In brief

  • ASIC's national business names register is expected to open on 28 May 2012
  • business owners should check that current names are validly registered before the introduction of the nationalised system.

ASIC’s new national business names registration service is expected to open on 28 May 2012, subject to legislation passing through state parliaments.

The Business Names Registration Act 2011 (Cth) and related legislation implements the proposed changes outlined in our earlier article1. As outlined in the previous article, Australian businesses will be able to register business names on a national basis online under the new legislation.

Key changes

  1. Currently, registration of a business name is required in each state and territory in which the business operates. Under the new system, only one application will be needed to register a business name throughout Australia.   
  2. ASIC proposes that existing business name registrations will be automatically transferred from the current state and territory registers to the national register monitored by ASIC. 
  3. ASIC may identify separate businesses with identical names across the states and territories on the national register with a distinguishing word (such as a geographical marker), although the business name will apply nationally (and not include the distinguishing word). 
  4. Business owners will generally be able to register and renew their business name online for a period of one or three years. 
  5. All newly registered business names must have an ABN, which business owners can apply for at the same time as registering their business name. 
  6. Businesses may apply to suppress certain contact details.

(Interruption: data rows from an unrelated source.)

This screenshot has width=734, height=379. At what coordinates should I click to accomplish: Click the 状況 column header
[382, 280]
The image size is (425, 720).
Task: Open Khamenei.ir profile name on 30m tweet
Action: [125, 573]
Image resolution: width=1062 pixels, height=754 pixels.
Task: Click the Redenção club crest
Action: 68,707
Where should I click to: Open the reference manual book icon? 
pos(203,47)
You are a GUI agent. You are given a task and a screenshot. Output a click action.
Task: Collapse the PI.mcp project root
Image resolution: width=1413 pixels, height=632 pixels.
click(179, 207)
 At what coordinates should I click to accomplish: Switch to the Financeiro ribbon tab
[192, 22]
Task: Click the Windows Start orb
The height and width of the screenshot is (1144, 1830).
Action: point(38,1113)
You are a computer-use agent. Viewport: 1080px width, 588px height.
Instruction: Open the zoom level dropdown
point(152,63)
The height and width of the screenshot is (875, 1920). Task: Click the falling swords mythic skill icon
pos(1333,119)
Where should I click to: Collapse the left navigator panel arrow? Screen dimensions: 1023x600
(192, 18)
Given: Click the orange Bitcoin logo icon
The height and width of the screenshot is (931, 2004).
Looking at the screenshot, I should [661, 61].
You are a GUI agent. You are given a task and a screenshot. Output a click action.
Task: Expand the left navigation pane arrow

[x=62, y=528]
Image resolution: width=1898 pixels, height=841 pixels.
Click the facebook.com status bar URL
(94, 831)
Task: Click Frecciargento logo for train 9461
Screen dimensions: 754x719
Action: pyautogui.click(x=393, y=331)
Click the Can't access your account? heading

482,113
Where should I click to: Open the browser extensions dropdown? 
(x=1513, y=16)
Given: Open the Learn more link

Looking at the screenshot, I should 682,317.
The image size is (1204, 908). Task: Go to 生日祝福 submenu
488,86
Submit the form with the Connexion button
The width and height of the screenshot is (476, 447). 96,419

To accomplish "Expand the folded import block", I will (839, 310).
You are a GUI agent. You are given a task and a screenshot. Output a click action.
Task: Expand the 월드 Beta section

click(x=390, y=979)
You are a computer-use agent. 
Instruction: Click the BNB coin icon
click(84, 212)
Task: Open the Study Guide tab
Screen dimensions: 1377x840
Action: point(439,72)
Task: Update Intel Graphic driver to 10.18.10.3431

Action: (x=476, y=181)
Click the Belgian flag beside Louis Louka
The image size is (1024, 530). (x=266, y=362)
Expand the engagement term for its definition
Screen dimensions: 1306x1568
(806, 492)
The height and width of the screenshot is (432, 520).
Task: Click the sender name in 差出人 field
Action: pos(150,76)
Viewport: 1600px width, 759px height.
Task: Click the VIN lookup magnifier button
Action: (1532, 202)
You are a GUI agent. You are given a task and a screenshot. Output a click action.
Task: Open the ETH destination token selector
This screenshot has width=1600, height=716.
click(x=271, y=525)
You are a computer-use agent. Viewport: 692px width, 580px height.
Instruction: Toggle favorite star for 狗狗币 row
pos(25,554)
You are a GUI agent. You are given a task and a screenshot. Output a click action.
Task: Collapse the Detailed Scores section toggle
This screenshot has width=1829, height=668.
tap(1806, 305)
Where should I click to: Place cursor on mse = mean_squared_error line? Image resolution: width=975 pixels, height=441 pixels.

What these changes mean for businesses

  1. Business owners should check that their current business names are validly registered before the introduction of the nationalised system. 
  2. If a state or territory registered business name is accidentally allowed to lapse it may not be possible to re-register that business name due to conflicts with other business names that have rolled over to the national register. 
  3. As always:
    • if a business is using a name or brand in connection with particular goods and services, it should consider applying to register that name or brand as a trade mark. Trade mark registrations are in most cases a better way of protecting your intellectual property than relying on common law reputation associated with a business name to prevent a business in another state from using that name or brand. Trade mark registrations generally apply nationally. 
    • if you are using a new business name, you should have a trade mark search conducted to assess the risks the use of the name may infringe third party rights.